Directions – The response must contain the complete data, printed exactly.

[Saved entries]
--- START ---
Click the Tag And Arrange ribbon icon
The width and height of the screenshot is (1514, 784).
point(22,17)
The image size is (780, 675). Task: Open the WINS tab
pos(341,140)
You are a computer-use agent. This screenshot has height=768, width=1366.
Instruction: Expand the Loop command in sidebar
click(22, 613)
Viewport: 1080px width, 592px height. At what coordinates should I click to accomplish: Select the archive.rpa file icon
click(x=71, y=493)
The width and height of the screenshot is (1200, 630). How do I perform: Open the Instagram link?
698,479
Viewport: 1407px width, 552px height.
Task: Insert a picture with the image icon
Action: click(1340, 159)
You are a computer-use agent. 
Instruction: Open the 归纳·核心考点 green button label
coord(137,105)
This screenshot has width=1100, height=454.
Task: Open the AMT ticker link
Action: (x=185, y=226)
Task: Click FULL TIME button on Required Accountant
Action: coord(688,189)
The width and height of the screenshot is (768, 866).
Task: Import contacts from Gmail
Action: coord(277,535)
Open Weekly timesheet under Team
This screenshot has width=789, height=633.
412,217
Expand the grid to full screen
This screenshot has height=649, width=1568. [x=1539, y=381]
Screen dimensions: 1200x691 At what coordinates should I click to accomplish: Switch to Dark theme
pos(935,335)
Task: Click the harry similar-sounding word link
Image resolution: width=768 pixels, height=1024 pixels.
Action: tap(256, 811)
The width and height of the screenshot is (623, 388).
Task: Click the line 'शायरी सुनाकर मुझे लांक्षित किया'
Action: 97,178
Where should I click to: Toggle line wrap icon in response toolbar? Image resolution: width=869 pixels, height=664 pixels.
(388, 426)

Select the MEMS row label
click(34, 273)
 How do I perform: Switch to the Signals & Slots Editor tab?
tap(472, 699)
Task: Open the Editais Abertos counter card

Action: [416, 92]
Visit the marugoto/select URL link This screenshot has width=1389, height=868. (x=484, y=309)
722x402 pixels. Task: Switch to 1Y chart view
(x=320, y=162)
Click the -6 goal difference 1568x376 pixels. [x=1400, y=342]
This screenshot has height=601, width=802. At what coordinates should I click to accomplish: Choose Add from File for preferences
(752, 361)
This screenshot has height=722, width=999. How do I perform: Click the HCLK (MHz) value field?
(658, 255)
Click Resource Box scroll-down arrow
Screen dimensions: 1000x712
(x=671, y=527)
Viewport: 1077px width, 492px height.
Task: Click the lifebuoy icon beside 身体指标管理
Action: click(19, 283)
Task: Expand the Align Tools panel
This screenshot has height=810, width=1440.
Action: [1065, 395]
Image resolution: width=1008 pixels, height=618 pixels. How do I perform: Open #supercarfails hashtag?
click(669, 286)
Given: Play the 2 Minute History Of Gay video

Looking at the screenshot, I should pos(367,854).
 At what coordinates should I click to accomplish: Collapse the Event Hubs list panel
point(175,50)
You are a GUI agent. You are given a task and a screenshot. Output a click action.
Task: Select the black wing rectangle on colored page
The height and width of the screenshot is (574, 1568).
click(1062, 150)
--- END ---
Written answer –
Click the Tag And Arrange ribbon icon
The width and height of the screenshot is (1514, 784).
point(22,17)
The image size is (780, 675). Task: Open the WINS tab
pos(341,140)
You are a computer-use agent. This screenshot has height=768, width=1366.
Instruction: Expand the Loop command in sidebar
click(22, 613)
Viewport: 1080px width, 592px height. At what coordinates should I click to accomplish: Select the archive.rpa file icon
click(x=71, y=493)
The width and height of the screenshot is (1200, 630). How do I perform: Open the Instagram link?
698,479
Viewport: 1407px width, 552px height.
Task: Insert a picture with the image icon
Action: click(1340, 159)
You are a computer-use agent. 
Instruction: Open the 归纳·核心考点 green button label
coord(137,105)
This screenshot has width=1100, height=454.
Task: Open the AMT ticker link
Action: (x=185, y=226)
Task: Click FULL TIME button on Required Accountant
Action: coord(688,189)
The width and height of the screenshot is (768, 866).
Task: Import contacts from Gmail
Action: coord(277,535)
Open Weekly timesheet under Team
This screenshot has width=789, height=633.
412,217
Expand the grid to full screen
This screenshot has height=649, width=1568. [x=1539, y=381]
Screen dimensions: 1200x691 At what coordinates should I click to accomplish: Switch to Dark theme
pos(935,335)
Task: Click the harry similar-sounding word link
Image resolution: width=768 pixels, height=1024 pixels.
Action: tap(256, 811)
The width and height of the screenshot is (623, 388).
Task: Click the line 'शायरी सुनाकर मुझे लांक्षित किया'
Action: 97,178
Where should I click to: Toggle line wrap icon in response toolbar? Image resolution: width=869 pixels, height=664 pixels.
(388, 426)

Select the MEMS row label
click(34, 273)
 How do I perform: Switch to the Signals & Slots Editor tab?
tap(472, 699)
Task: Open the Editais Abertos counter card

Action: [416, 92]
Visit the marugoto/select URL link This screenshot has width=1389, height=868. (x=484, y=309)
722x402 pixels. Task: Switch to 1Y chart view
(x=320, y=162)
Click the -6 goal difference 1568x376 pixels. [x=1400, y=342]
This screenshot has height=601, width=802. At what coordinates should I click to accomplish: Choose Add from File for preferences
(752, 361)
This screenshot has height=722, width=999. How do I perform: Click the HCLK (MHz) value field?
(658, 255)
Click Resource Box scroll-down arrow
Screen dimensions: 1000x712
(x=671, y=527)
Viewport: 1077px width, 492px height.
Task: Click the lifebuoy icon beside 身体指标管理
Action: click(19, 283)
Task: Expand the Align Tools panel
This screenshot has height=810, width=1440.
Action: [1065, 395]
Image resolution: width=1008 pixels, height=618 pixels. How do I perform: Open #supercarfails hashtag?
click(669, 286)
Given: Play the 2 Minute History Of Gay video

Looking at the screenshot, I should pos(367,854).
 At what coordinates should I click to accomplish: Collapse the Event Hubs list panel
point(175,50)
You are a GUI agent. You are given a task and a screenshot. Output a click action.
Task: Select the black wing rectangle on colored page
The height and width of the screenshot is (574, 1568).
click(1062, 150)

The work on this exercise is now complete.